* Teks yang diberikan *
* * *

Baca berita tanpa iklan. Gabung Kompas.com+

Silang Pendapat KPU-Bawaslu pada Permulaan Coklit, Jokowi Dibawa-bawa

Kompas.com - 16/02/2023, 06:27 WIB
Vitorio Mantalean,
Icha Rastika

Tim Redaksi

JAKARTA, KOMPAS.com - Komisi Pemilihan Umum (KPU) dan Badan Pengawas Pemilu (Bawaslu) sudah silang pendapat pada permulaan masa pencocokan dan penelitian (coklit) daftar pemilih.

Dimulainya coklit ditandai dengan apel serentak di seluruh kelurahan/desa di Indonesia pada Minggu (12/2/2023). Coklit akan berlangsung sampai 14 Maret 2023.

Setiap petugas pemutakhiran daftar pemilih (pantarlih) bertanggung jawab atas daftar pemilih per 1 TPS dan harus melakukan coklit dari rumah ke rumah.

Baca juga: KPU Pastikan Pantarlih Coklit Pemilih dari Rumah ke Rumah

Hal yang jadi masalah, Bawaslu tidak diberikan data maupun akses data yang menjadi rujukan pantarlih melakukan coklit di lapangan.

Ketua Bawaslu RI Rahmat Bagja menilai, tanpa data, pengawas dari Bawaslu yang ikut serta mengawasi pantarlih kehilangan orientasi.

"Kalau mau ditutup (data sensitif/privat warga negara) tidak masalah, tapi biarkan kami mengawasi dengan data. Kami sekarang bagai peta buta ini, mengawasi melekat dengan teman-teman (pantarlih) di tingkat bawah," ujar Bagja kepada wartawan, Rabu (15/2/2023).

Bawaslu ingin lapor Jokowi

Bagja mengatakan, pihaknya akan melaporkan KPU Presiden RI Joko Widodo karena tidak dibaginya akses data ini menyebabkan Bawaslu kesulitan melakukan pengawasan coklit.

* * *

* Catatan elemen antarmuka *
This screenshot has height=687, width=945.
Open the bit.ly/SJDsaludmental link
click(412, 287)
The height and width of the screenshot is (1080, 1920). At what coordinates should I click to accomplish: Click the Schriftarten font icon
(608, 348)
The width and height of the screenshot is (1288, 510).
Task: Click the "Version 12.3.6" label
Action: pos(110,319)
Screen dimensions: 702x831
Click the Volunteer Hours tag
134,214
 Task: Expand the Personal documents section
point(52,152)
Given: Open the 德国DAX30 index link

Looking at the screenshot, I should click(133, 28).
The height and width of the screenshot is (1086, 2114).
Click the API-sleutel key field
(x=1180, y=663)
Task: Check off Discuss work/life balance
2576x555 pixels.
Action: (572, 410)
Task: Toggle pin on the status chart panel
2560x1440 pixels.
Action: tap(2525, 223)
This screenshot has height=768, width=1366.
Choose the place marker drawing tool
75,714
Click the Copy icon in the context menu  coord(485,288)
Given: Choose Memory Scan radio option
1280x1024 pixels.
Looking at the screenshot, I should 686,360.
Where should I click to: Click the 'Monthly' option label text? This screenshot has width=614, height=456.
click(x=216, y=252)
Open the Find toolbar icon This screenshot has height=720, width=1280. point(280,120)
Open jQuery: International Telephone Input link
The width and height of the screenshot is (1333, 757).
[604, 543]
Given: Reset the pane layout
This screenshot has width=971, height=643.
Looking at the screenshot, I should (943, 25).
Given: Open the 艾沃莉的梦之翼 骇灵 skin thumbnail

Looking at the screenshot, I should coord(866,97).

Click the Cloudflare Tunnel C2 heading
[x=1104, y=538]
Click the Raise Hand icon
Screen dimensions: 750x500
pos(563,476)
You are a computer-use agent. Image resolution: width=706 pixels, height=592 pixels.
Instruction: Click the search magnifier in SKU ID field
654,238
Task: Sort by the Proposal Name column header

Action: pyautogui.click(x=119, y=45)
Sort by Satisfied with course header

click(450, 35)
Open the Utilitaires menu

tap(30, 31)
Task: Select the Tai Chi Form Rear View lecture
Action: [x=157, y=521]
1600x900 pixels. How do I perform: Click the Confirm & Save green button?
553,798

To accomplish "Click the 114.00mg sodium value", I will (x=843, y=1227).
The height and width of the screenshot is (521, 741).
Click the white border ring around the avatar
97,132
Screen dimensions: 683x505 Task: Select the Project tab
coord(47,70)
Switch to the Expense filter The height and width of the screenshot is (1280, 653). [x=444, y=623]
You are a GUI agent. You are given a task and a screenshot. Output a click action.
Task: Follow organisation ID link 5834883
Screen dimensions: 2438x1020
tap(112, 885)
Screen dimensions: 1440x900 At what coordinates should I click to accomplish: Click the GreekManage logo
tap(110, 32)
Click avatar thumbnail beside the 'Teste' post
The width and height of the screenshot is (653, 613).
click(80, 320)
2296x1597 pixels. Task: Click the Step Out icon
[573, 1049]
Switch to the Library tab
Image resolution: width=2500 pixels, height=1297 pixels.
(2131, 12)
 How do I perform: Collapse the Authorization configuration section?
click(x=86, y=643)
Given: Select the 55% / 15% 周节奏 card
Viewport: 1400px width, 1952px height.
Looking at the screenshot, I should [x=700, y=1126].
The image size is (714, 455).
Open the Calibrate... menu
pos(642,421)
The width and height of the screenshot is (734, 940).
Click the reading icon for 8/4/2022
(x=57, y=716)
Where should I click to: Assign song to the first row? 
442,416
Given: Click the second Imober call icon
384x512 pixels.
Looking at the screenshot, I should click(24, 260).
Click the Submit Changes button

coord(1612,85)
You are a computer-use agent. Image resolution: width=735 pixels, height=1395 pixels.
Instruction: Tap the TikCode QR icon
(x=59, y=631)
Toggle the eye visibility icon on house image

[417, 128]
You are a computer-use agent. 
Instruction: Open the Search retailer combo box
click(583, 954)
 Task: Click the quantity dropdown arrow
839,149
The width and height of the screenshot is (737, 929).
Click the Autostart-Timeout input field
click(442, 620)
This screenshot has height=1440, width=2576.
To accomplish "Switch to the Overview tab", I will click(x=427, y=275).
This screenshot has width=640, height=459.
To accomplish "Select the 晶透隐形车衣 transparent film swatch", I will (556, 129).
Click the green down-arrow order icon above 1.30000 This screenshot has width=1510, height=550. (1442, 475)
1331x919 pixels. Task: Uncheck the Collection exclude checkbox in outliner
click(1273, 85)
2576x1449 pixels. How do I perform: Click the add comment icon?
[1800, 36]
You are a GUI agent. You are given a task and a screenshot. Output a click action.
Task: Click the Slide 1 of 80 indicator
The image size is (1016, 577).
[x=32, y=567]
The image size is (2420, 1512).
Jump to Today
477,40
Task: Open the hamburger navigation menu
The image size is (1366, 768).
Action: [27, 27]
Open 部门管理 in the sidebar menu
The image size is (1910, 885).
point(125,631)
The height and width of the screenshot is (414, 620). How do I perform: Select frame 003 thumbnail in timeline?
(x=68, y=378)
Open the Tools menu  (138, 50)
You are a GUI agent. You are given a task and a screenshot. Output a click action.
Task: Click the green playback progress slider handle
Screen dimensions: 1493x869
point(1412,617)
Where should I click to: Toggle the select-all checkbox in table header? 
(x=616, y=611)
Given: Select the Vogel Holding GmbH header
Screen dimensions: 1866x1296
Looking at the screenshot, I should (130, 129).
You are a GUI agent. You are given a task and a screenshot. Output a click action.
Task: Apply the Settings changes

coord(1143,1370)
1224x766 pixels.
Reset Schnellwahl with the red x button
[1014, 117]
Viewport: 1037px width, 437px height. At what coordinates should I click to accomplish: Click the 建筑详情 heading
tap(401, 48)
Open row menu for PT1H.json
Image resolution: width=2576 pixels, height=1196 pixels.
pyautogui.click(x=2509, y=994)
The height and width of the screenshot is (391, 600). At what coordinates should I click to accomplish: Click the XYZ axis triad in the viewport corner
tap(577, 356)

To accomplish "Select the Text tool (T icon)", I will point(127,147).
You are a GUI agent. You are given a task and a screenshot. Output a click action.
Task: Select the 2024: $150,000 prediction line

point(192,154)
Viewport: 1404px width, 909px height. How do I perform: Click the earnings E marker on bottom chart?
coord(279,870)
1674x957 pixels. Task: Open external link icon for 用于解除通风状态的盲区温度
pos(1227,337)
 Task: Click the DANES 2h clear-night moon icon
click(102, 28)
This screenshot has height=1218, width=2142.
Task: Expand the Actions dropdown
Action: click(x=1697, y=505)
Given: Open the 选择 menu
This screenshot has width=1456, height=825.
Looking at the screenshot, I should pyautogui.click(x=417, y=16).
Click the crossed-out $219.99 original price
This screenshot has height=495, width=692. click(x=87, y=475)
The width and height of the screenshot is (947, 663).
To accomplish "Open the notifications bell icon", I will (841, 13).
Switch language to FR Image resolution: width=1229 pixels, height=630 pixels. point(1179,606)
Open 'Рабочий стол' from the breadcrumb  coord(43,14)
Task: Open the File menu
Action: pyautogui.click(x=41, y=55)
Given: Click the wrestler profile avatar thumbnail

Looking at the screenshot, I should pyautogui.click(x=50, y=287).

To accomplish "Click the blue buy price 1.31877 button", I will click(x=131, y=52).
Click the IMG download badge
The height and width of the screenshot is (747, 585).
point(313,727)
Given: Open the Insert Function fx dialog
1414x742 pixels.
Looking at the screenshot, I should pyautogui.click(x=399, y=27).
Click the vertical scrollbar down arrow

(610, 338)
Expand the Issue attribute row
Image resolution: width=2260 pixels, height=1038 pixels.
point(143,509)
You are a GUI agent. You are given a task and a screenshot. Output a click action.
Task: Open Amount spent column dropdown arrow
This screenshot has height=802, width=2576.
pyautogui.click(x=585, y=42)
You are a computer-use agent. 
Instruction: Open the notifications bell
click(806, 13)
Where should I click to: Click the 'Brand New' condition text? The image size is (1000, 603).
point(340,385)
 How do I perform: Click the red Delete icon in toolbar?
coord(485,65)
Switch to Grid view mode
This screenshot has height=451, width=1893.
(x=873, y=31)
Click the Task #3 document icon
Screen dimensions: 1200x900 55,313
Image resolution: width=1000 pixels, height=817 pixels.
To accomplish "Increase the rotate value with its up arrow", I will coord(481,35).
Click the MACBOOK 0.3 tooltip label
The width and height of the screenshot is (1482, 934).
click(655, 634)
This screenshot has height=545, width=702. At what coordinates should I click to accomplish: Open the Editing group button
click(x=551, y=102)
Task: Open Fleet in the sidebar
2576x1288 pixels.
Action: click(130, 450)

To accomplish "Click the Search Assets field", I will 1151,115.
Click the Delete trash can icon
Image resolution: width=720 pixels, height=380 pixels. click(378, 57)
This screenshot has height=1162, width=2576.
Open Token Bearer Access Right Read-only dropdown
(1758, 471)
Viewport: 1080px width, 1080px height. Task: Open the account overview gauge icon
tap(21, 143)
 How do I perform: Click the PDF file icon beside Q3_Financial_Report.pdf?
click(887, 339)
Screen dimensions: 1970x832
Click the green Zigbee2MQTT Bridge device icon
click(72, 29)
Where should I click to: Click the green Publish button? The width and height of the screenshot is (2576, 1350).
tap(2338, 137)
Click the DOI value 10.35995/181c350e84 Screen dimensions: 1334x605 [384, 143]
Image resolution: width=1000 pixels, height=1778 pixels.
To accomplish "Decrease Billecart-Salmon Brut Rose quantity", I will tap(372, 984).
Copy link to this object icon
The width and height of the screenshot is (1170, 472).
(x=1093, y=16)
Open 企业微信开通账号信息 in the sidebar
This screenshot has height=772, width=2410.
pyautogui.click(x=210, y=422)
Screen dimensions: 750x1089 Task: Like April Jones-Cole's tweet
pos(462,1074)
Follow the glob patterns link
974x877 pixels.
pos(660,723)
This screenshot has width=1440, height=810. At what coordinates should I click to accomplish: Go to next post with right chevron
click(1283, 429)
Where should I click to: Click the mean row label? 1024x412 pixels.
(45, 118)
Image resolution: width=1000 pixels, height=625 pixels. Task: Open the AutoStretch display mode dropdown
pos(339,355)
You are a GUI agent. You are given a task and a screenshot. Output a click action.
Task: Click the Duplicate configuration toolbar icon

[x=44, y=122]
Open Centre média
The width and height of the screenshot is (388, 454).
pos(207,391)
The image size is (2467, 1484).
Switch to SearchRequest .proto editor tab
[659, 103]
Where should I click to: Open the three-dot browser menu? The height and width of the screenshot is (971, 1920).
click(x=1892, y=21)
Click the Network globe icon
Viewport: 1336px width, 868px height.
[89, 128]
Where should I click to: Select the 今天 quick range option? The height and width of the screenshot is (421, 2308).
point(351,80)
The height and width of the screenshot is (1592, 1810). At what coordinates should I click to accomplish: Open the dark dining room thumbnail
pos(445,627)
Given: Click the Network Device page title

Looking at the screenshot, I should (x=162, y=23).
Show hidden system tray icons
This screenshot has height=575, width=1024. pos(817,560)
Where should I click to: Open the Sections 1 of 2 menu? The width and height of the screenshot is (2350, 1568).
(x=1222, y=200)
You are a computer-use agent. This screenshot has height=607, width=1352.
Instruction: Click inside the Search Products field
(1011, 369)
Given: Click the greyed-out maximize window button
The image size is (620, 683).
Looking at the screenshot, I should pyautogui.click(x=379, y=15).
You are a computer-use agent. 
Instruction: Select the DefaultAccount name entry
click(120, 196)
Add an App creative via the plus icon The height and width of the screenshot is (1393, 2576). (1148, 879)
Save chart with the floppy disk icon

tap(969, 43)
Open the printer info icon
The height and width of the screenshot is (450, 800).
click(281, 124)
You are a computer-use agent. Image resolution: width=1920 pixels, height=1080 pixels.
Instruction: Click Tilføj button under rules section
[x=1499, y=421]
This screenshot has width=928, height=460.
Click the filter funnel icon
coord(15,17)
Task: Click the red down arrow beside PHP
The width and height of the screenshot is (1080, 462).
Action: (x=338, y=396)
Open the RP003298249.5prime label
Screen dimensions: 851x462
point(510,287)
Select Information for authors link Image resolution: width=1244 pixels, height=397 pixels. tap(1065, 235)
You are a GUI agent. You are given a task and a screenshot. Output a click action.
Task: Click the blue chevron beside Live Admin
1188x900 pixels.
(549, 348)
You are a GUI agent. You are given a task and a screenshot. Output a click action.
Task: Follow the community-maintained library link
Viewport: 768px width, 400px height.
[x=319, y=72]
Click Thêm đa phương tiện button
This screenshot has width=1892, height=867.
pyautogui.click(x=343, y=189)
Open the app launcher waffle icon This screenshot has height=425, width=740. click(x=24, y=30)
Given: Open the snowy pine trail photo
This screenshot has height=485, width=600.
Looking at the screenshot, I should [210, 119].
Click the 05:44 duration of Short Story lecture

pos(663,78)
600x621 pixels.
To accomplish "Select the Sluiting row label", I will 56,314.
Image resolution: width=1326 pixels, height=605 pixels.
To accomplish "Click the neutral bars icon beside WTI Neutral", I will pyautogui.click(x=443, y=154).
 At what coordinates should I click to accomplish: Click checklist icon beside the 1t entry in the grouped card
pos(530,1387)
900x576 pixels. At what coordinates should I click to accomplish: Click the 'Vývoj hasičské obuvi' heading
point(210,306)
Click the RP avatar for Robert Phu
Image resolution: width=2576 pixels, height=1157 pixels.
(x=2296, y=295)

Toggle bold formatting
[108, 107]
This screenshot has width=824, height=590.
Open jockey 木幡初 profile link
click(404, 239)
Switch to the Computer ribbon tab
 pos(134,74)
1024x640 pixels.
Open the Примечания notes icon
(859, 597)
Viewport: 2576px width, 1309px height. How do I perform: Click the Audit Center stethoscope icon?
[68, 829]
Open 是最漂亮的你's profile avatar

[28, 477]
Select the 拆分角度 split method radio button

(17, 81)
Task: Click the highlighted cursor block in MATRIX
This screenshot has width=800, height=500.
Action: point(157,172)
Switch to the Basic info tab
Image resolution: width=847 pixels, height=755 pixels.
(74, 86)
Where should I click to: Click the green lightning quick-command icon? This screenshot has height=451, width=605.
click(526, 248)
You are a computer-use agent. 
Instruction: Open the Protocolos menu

* * *

* Tugas singkat 1 *
Kembalikan bagian dari berita tentang coklit KPU-Bawaslu yang diawali kata-kata berisi "Bagja mengatakan, pihaknya" dan diakhiri "melakukan pengawasan coklit.", tanpa mengubah apa pun.
* Tugas singkat 2 *
Jawab pertanyaan berikut berdasarkan berita tentang coklit KPU-Bawaslu.
(a) Sampai tanggal berapa coklit akan berlangsung?
(b) Setiap pantarlih bertanggung jawab atas daftar pemilih untuk berapa TPS?
(c) Siapa Ketua Bawaslu RI?
* Tugas singkat 3 *
Lanjutkan berita tentang coklit KPU-Bawaslu mulai setelah kalimat terakhirnya.
Materi ini tidak dipakai sama sekali di sini.

* Jawaban yang diharapkan 1 *
Bagja mengatakan, pihaknya akan melaporkan KPU Presiden RI Joko Widodo karena tidak dibaginya akses data ini menyebabkan Bawaslu kesulitan melakukan pengawasan coklit.

* Jawaban yang diharapkan 2 *
(a) 14 Maret 2023
(b) 1 TPS
(c) Rahmat Bagja

* Jawaban yang diharapkan 3 *
Hal ini, menurut Bagja, bertentangan dengan pesan Presiden Jokowi dalam Konsolidasi Nasional Bawaslu pada 17 Desember 2022.

"Bapak Presiden Joko Widodo mengingatkan jika ada lembaga pemerintah yang menghalang-halangi Bawaslu untuk mengakses data pemilih, maka laporkan kepada Presiden. Kami akan laporkan," ujar Bagja kepada wartawan, Rabu (15/2/2023).

"Ini sebenarnya sudah tegas Pak Presiden ngomong seperti itu dan sekarang kami akan melakukan itu," kata dia.

Baca juga: Bawaslu Mau Laporkan KPU ke Jokowi karena Tak Diberi Akses Data Pemilih untuk Awasi Coklit

Dalam acara Konsolidasi Nasional Bawaslu, Presiden Jokowi mengingatkan agar Bawaslu bekerja keras mengawasi penyusunan daftar pemilih tetap (DPT).

Alasannya, kata dia, setiap pemilu DPT selalu menjadi polemik dan menjadi tudingan kecurangan.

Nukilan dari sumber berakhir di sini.